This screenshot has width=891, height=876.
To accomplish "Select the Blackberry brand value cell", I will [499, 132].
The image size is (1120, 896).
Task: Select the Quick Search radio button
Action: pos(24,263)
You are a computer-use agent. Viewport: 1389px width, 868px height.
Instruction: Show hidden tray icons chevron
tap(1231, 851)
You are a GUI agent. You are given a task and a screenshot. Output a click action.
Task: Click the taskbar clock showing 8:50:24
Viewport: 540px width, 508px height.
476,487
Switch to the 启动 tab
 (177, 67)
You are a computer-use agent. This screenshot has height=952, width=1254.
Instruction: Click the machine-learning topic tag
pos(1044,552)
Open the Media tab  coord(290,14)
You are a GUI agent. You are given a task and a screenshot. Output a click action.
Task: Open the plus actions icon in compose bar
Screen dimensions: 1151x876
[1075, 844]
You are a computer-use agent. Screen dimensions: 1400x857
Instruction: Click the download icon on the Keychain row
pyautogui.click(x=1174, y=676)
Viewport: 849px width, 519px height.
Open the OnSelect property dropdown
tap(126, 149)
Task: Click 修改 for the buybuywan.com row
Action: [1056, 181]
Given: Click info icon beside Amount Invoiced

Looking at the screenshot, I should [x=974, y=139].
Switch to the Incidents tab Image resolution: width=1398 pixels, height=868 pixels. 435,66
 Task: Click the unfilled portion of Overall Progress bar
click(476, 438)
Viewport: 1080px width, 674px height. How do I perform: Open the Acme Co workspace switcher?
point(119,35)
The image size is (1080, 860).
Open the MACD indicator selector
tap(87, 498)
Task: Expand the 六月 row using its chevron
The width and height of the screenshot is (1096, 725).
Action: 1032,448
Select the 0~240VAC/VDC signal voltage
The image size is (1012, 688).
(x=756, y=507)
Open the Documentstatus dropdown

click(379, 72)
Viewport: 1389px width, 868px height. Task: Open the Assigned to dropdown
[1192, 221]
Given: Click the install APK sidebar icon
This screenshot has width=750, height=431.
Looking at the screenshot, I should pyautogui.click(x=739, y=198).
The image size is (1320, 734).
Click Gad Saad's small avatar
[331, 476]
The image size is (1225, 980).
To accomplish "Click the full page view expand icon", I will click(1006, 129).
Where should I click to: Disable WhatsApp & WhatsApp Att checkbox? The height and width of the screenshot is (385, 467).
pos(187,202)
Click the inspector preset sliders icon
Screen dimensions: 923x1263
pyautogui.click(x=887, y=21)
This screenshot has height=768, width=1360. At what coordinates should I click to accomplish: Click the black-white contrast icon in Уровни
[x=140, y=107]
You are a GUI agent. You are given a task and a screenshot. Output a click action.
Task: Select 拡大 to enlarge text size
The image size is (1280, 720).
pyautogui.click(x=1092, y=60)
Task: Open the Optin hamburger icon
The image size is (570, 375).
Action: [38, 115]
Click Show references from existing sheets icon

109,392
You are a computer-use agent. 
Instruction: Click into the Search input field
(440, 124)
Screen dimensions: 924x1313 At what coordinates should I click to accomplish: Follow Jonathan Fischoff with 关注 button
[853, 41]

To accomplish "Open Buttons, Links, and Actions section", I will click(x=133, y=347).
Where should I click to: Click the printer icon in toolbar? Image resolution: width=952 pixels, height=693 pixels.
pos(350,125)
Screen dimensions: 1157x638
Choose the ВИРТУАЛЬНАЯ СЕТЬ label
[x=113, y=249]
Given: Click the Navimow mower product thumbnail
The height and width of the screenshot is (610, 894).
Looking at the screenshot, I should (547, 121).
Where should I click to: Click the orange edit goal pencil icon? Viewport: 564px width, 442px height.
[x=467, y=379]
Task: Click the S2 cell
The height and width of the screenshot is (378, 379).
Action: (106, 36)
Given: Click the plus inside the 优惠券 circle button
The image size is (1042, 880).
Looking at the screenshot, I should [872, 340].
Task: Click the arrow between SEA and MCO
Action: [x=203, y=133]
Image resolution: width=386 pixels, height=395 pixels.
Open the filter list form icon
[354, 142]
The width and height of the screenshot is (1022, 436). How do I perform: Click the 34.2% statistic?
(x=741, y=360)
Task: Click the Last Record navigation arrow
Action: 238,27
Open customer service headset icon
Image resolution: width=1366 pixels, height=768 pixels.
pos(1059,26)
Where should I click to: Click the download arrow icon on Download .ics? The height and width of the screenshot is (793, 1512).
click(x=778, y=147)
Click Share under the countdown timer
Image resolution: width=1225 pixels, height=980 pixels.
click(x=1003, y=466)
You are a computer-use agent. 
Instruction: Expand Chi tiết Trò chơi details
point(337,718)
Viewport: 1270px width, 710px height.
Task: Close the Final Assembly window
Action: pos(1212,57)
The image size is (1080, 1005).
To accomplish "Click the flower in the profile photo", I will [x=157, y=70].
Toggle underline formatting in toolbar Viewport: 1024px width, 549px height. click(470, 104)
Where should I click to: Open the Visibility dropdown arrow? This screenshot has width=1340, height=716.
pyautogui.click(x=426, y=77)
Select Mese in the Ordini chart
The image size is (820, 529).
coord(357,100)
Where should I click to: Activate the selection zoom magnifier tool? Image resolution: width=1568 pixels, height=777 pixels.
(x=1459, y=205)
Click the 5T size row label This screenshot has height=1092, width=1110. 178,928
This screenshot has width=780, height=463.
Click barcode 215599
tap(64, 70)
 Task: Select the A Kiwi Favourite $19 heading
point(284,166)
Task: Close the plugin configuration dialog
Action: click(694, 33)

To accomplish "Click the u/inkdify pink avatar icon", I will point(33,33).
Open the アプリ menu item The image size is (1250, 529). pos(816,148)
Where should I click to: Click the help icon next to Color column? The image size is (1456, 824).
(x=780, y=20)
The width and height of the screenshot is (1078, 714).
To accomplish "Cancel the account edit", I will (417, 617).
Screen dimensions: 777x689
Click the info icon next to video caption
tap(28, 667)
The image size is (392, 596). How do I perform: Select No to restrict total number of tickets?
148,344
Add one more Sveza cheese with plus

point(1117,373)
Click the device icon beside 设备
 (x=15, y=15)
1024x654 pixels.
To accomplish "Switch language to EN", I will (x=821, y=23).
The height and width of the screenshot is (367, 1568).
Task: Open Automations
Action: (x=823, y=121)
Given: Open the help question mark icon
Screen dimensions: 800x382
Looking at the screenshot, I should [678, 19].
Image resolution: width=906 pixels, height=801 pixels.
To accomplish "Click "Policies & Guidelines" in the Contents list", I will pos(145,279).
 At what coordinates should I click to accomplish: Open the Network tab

:::::

### PROBLEM TO WORK ON
Of the lines above, show those in which "computer" appears.

### RESULT FOR THIS TASK
You are a computer-use agent. Viewport: 1389px width, 868px height.
You are a computer-use agent. This screenshot has height=952, width=1254.
You are a computer-use agent. Screen dimensions: 1400x857
You are a computer-use agent. 
You are a computer-use agent. 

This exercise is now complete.